A chaque fois que le jeune rappeur Bello Figo, originaire du Ghana et immigré en Italie depuis dix ans, commence à chanter, les gens le regardent avec circonspection. Au micro, il déroule : «Je ne paye pas de loyer», «Je ne suis pas ouvrier», «Je ne me salis pas les mains : elles sont déjà noires.» Ou encore : «Mon pays n'est pas en guerre, je voulais seulement prendre des vacances.» De son vrai nom Paul Yeboah, 21 ans, il habite à Parme, dans le nord de l'Italie. Depuis 2011, il s'est fait connaître sur YouTube avec ses chansons, trash pour certaines, qui appartiennent au genre trap (un mélange de hip-hop, de dance et de dub). Une affaire de musique, jusqu'à ce qu'il décide de se servir des stéréotypes sur les immigrés dans ses textes.
Menaces de mort
Si son objectif est de faire de la provocation, certains l’ont pris au sérieux. Le mois dernier, Bello Figo a dû annuler cinq concerts suite à des intimidations de militants d’extrême droite. Il devait par exemple se produire à Mantoue pour le réveillon, mais les organisateurs ont reçu des menaces de mort et quelqu’un sur la page Facebook a promis d’incendier la salle. Même histoire à Rome début février : les membres d’Azione Frontale, un groupe néofasciste, ont mené une campagne contre l’événement, et ont réussi à faire annuler le concert. Mais Bello Figo (qu’on pourrait traduire par «super cool») a maintenant l’habitude des attaques quotidiennes : s’il a presque 200 000 likes sur Facebook, et des millions de vues sur ses vidéos, il reçoit chaque jour des dizaines d’insultes racistes sur les réseaux sociaux.
En 2016, 180 000 migrants ont débarqué en Italie, dix fois plus qu'en 2010, et les problèmes d'intégration divisent toujours plus la société. Dans une de ses chansons les plus connues, Io non pago affitto («Je ne paye pas de loyer»), Bello Figo choisit d'asséner les idées reçues sur les immigrés comme des vérités. Les attaques les plus fréquentes concernent l'argent qu'ils reçoivent chaque jour pour vivre, et les frais de l'Etat pour les héberger. Le rappeur s'en amuse : «Dès notre arrivée, on a reçu des maisons et des supervoitures. Je dors dans un hôtel 5 étoiles parce que je suis beau et riche.
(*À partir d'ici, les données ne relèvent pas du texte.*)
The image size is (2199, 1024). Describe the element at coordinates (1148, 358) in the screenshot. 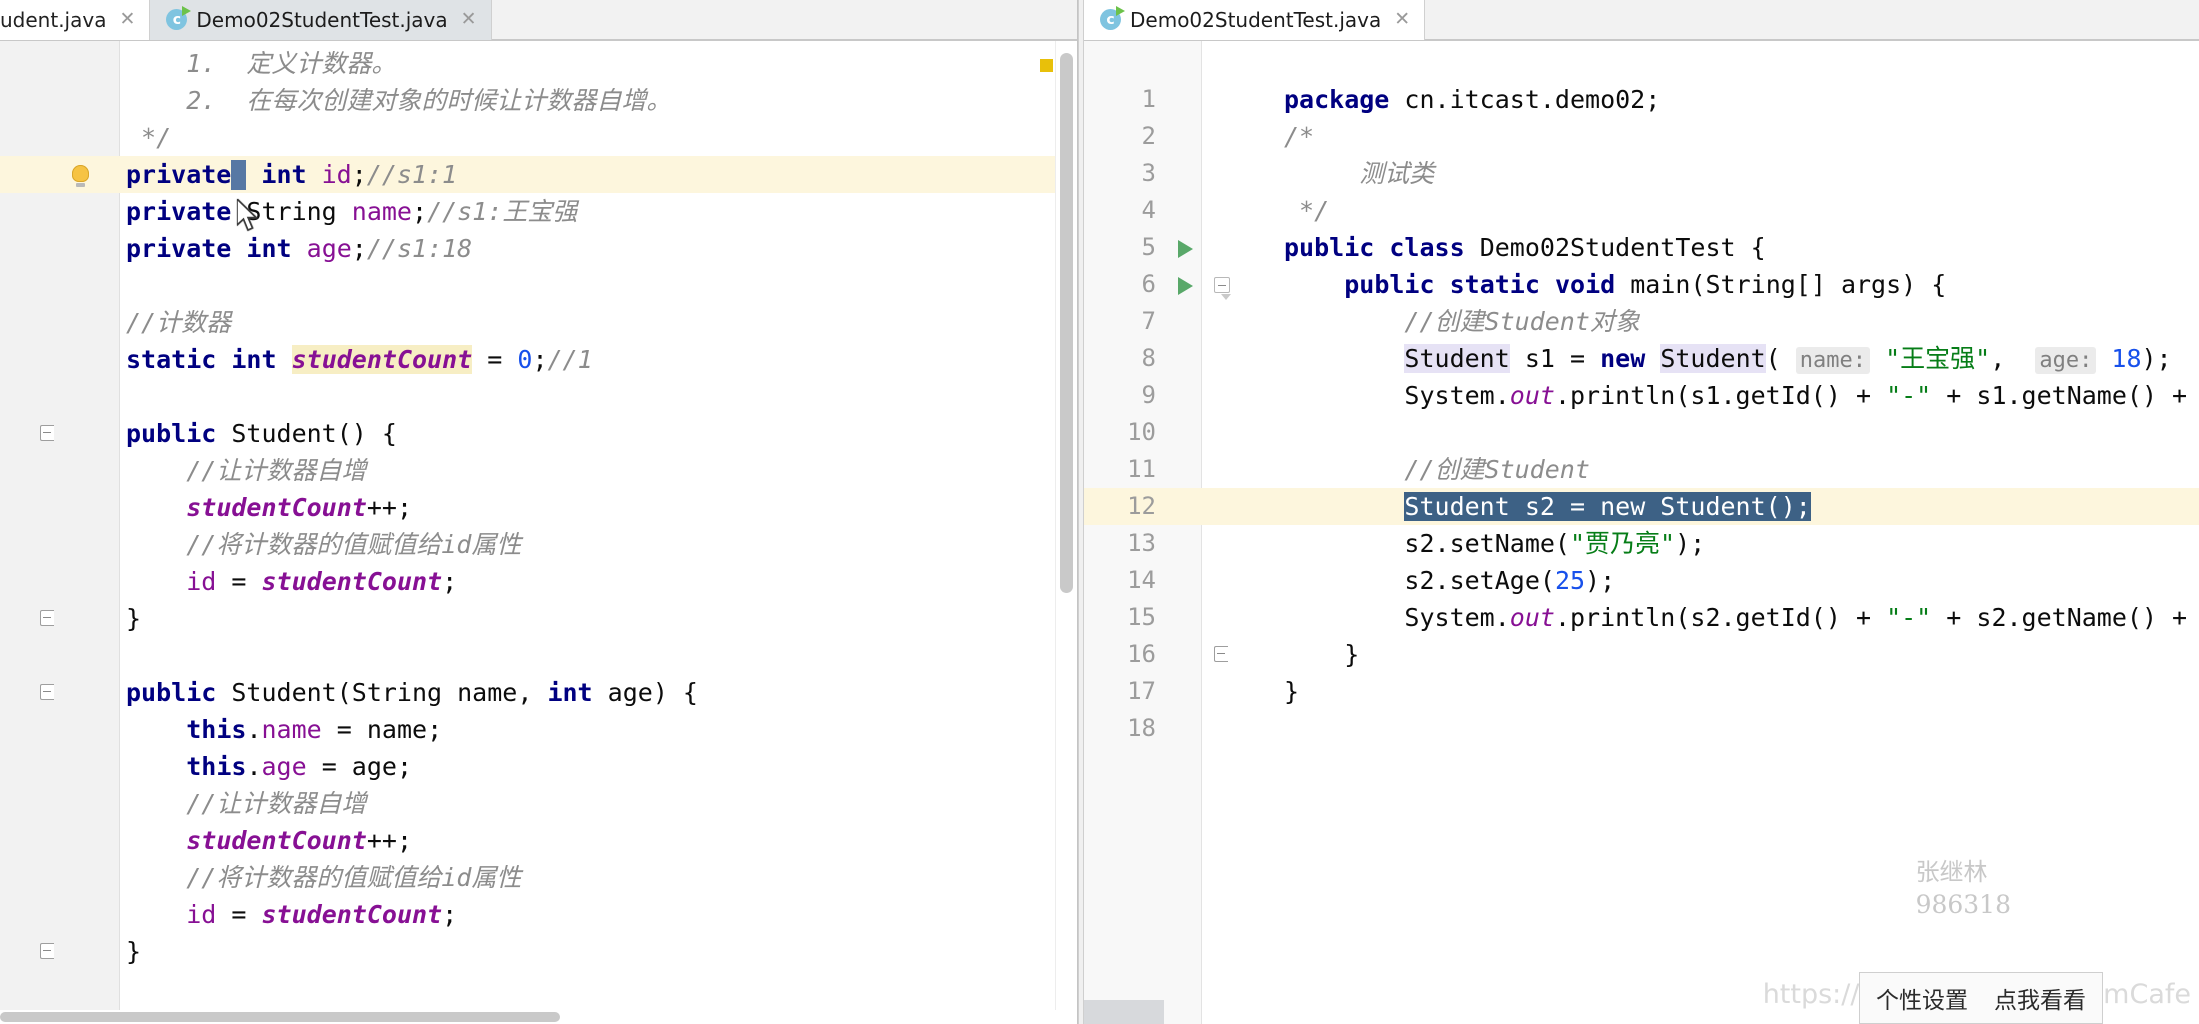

J'ai choisi l'Italie, mais ici à 7 heures du matin on ne me donne jamais des lasagnes, juste du lait avec des céréales, et moi je n'aime pas ça.» Et conclut : «Allez les gars, on va à la gare voler des vélos !» Après le succès de ce morceau, en novembre 2016, il a écrit un texte pour soutenir la réforme de la Constitution proposée par le Parti démocrate : «Moi et mes amis nègres voterons pour Matteo Renzi qui nous a promis des belles meufs.»
Cela a suffi pour créer la polémique sur la scène politique. Si la droite condamne ses chansons, la gauche a des difficultés à s’exprimer sur un sujet aussi délicat. Plusieurs attaquent aussi la vulgarité de ses compositions et l’emploi d’injures. Paul Yeboah agace rien que par sa présence. Mèche de couleur, il se présente sur scène ou face à la caméra habillé comme un rappeur américain, sans qu’on puisse jamais savoir s’il se moque d’eux ou s’il les admire. Bello Figo n’a jamais enregistré de disques, mais il a une liste fournie de vidéos sur sa chaîne YouTube. A ses débuts, en 2011, il se faisait appeler «Gucci boy», en référence à la marque. Qui n’a pas apprécié et lui a demandé de changer de nom dès qu’il est devenu plus connu. Le litige s’est réglé au tribunal.
«Un idiot qui se moque des Italiens»
Face aux attaques, il répond par le silence. Il n'aime pas parler aux journalistes et préfère s'adresser directement à ses fans sur les réseaux sociaux. Sa carrière a pris son envol après une invitation en décembre sur le plateau du programme télé Dalla vostra parte sur la chaîne numéro 4, au côté de la nièce de Benito Mussolini, Alessandra, eurodéputée d'extrême droite. Au cours du programme, elle a déclaré qu'il était «un idiot qui se moque des Italiens», et l'a exhorté à rentrer au Ghana. Bello Figo, qui chantait dans un de ses premiers titres qu'il était «beau comme Mussolini», n'a presque pas ouvert la bouche dans cette émission, ensuite vue des milliers de fois sur YouTube. Le rappeur, dans une rare interview, a expliqué qu'il chantait «pour faire de la provocation. J'essaye d'expliquer ma musique, mais à ceux qui refusent de m'écouter et qui m'attaquent seulement parce que je suis noir, je peux seulement leur souhaiter une bonne vie».